═══ Dataset entries ═══

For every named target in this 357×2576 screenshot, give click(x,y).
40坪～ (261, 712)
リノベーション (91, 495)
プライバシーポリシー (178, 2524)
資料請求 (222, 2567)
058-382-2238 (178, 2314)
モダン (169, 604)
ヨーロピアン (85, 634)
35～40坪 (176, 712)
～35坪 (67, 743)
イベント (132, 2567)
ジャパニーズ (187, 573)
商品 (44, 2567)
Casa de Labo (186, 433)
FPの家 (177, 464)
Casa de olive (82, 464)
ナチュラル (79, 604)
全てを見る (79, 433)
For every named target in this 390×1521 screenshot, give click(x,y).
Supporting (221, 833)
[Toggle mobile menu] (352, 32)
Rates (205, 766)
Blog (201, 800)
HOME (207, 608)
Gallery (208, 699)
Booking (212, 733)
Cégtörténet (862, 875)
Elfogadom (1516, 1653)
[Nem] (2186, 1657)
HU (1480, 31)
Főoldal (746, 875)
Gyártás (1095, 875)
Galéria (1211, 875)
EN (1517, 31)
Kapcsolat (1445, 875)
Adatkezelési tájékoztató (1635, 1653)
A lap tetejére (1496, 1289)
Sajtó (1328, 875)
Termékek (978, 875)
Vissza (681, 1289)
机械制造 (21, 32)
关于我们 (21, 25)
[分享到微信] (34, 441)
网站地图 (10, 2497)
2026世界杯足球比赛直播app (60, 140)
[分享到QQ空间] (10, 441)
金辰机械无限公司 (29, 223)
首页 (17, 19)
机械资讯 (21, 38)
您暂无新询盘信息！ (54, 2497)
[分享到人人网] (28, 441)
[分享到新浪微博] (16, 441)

═══

**Exercise aim**. Write out the material exactly as given.

**Response**.
For every named target in this 357×2576 screenshot, give click(x,y).
40坪～ (261, 712)
リノベーション (91, 495)
プライバシーポリシー (178, 2524)
資料請求 (222, 2567)
058-382-2238 (178, 2314)
モダン (169, 604)
ヨーロピアン (85, 634)
35～40坪 (176, 712)
～35坪 (67, 743)
イベント (132, 2567)
ジャパニーズ (187, 573)
商品 (44, 2567)
Casa de Labo (186, 433)
FPの家 (177, 464)
Casa de olive (82, 464)
ナチュラル (79, 604)
全てを見る (79, 433)
For every named target in this 390×1521 screenshot, give click(x,y).
Supporting (221, 833)
[Toggle mobile menu] (352, 32)
Rates (205, 766)
Blog (201, 800)
HOME (207, 608)
Gallery (208, 699)
Booking (212, 733)
Cégtörténet (862, 875)
Elfogadom (1516, 1653)
[Nem] (2186, 1657)
HU (1480, 31)
Főoldal (746, 875)
Gyártás (1095, 875)
Galéria (1211, 875)
EN (1517, 31)
Kapcsolat (1445, 875)
Adatkezelési tájékoztató (1635, 1653)
A lap tetejére (1496, 1289)
Sajtó (1328, 875)
Termékek (978, 875)
Vissza (681, 1289)
机械制造 (21, 32)
关于我们 (21, 25)
[分享到微信] (34, 441)
网站地图 (10, 2497)
2026世界杯足球比赛直播app (60, 140)
[分享到QQ空间] (10, 441)
金辰机械无限公司 (29, 223)
首页 (17, 19)
机械资讯 (21, 38)
您暂无新询盘信息！ (54, 2497)
[分享到人人网] (28, 441)
[分享到新浪微博] (16, 441)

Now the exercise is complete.